Postby eightamrock » Tue, 2022-Feb-01, 13:43

Soundman2020 wrote:Source of the post That looks better!

I had forgotten to post this link before: Maybe too late now, but still pertinent to the conversation. Angled walls: What are they for? Do you need them?

Question: Do you need your control room to be so big? It's nice to have a big control room if you have the space to do that, but going smaller might be a good option. For example, have you considered swapping the two rooms? Put the control room in the room you currently have marked as "LR", (facing left with a direct through that front window), and then put your LR in the one currently marked as CR... Then re-arrange the lobby, toilet and store room for a better fit...


- Stuart -


Thanks, I had been struggling with that version of the layout for a while. It really puts the control room under 200ft2, but I guess in some cases that's ok. Here is a re-tooled design where I really maximize the live room at 16' x 14' (224ft2) which will also take full advantage of the 11'+ vaulted ceilings. I think that is a really respectable live room.

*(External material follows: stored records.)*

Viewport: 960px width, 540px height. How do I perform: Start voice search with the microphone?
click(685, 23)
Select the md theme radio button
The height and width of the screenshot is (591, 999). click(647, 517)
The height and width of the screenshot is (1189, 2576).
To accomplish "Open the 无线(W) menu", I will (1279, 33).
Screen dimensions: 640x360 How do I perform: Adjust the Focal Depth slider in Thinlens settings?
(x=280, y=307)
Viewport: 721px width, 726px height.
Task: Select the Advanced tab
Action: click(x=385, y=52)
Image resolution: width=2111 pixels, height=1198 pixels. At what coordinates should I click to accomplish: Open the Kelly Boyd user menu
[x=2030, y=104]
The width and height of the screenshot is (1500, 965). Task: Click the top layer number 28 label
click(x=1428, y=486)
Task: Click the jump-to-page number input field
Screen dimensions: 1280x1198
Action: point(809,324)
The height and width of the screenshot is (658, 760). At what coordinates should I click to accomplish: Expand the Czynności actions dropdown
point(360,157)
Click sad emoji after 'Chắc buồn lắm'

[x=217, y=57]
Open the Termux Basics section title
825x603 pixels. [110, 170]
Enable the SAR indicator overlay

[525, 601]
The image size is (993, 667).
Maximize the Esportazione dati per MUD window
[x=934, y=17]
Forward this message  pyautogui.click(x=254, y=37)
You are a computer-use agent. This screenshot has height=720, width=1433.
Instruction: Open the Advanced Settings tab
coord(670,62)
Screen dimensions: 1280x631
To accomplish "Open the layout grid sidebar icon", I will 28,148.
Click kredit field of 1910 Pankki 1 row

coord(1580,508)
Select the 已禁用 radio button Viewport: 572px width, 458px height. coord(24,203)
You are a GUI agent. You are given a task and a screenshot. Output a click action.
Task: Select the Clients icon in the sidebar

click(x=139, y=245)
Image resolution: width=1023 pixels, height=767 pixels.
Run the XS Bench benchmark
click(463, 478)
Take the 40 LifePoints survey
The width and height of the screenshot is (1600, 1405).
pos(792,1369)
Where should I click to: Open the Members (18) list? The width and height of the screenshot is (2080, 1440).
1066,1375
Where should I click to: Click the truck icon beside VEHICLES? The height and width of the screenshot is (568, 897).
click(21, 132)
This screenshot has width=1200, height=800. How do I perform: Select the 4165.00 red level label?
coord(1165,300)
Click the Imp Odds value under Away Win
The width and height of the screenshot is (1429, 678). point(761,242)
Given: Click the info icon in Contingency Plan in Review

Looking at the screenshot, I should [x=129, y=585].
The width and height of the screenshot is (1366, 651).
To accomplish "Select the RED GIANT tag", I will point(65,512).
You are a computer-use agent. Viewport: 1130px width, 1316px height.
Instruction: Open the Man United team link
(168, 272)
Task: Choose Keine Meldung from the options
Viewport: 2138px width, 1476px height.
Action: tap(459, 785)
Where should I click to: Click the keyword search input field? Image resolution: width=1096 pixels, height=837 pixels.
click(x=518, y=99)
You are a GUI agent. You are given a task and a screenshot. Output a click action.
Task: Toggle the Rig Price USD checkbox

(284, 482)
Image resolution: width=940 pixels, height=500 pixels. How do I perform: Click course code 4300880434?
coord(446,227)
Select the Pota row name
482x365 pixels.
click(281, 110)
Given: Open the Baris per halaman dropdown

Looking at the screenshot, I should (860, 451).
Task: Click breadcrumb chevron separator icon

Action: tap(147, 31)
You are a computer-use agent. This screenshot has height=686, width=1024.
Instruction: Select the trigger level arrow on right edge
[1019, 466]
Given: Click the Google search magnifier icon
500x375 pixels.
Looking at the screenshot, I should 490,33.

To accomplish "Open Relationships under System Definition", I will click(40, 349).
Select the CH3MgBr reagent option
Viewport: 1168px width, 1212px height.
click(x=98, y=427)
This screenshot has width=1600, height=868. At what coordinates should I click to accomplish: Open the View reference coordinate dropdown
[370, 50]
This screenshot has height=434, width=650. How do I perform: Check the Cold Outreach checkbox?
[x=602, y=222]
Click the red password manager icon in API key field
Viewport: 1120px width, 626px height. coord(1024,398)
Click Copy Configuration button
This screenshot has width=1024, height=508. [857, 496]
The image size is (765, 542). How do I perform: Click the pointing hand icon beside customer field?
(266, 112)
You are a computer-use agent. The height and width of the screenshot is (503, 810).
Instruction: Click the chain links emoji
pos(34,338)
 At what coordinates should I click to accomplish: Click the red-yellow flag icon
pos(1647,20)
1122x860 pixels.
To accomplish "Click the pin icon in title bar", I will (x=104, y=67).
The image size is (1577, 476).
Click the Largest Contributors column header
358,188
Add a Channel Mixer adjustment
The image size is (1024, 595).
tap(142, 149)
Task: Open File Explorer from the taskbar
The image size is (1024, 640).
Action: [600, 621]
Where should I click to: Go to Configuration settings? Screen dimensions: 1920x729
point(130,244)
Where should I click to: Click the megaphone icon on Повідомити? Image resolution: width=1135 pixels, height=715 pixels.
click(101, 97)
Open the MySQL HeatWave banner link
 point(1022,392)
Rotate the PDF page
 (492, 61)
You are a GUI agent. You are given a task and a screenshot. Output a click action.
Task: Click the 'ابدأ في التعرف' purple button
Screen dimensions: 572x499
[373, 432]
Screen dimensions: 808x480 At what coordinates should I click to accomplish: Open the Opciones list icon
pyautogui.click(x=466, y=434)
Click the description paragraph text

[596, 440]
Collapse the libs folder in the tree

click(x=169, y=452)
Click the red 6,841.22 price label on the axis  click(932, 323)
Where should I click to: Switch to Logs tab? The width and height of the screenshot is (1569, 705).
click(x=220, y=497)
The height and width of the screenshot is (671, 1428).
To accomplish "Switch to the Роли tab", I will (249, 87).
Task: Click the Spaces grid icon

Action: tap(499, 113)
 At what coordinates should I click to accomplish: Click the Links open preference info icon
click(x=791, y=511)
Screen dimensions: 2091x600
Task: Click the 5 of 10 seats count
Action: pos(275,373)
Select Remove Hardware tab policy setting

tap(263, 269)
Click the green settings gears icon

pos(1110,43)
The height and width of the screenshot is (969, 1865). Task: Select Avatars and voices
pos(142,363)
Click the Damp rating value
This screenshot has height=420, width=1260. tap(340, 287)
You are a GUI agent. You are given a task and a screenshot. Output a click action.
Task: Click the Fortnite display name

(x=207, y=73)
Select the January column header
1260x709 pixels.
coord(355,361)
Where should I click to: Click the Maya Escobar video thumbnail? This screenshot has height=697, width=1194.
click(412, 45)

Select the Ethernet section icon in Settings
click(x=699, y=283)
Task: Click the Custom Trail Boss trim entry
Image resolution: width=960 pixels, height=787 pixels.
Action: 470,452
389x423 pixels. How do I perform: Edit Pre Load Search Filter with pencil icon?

In this design, I shrink the control room to 13'x11'x9' which is still a very good mode ("M. M. Louden: 1971: 5th best ratio" 1 : 1.2 : 1.5). The door is in the middle of the room so I have plenty of options to plan soffits and bass traps. It would be tight for anyone coming in and listening back or working on the mix with me, but not impossible.

What I LOSE in this design is a dedicated storage closet/iso booth. In this case I have to really maximize the entry way by putting up shelving. It's also too narrow to do full room in a room construction. I would have to use resilient channel or iso clips and hat channel to hang the drywall for it to serve double duty as an iso booth in a pinch. Assuming that both the live room and control room doors have glass in them, I don't need to add any windows for line of sight.

This design works well if I really think of that entry/lobby as the iso and storage facility. Those shelves are 18" deep which is respectable as well for most things. You could fit a snare drum and most toms on them.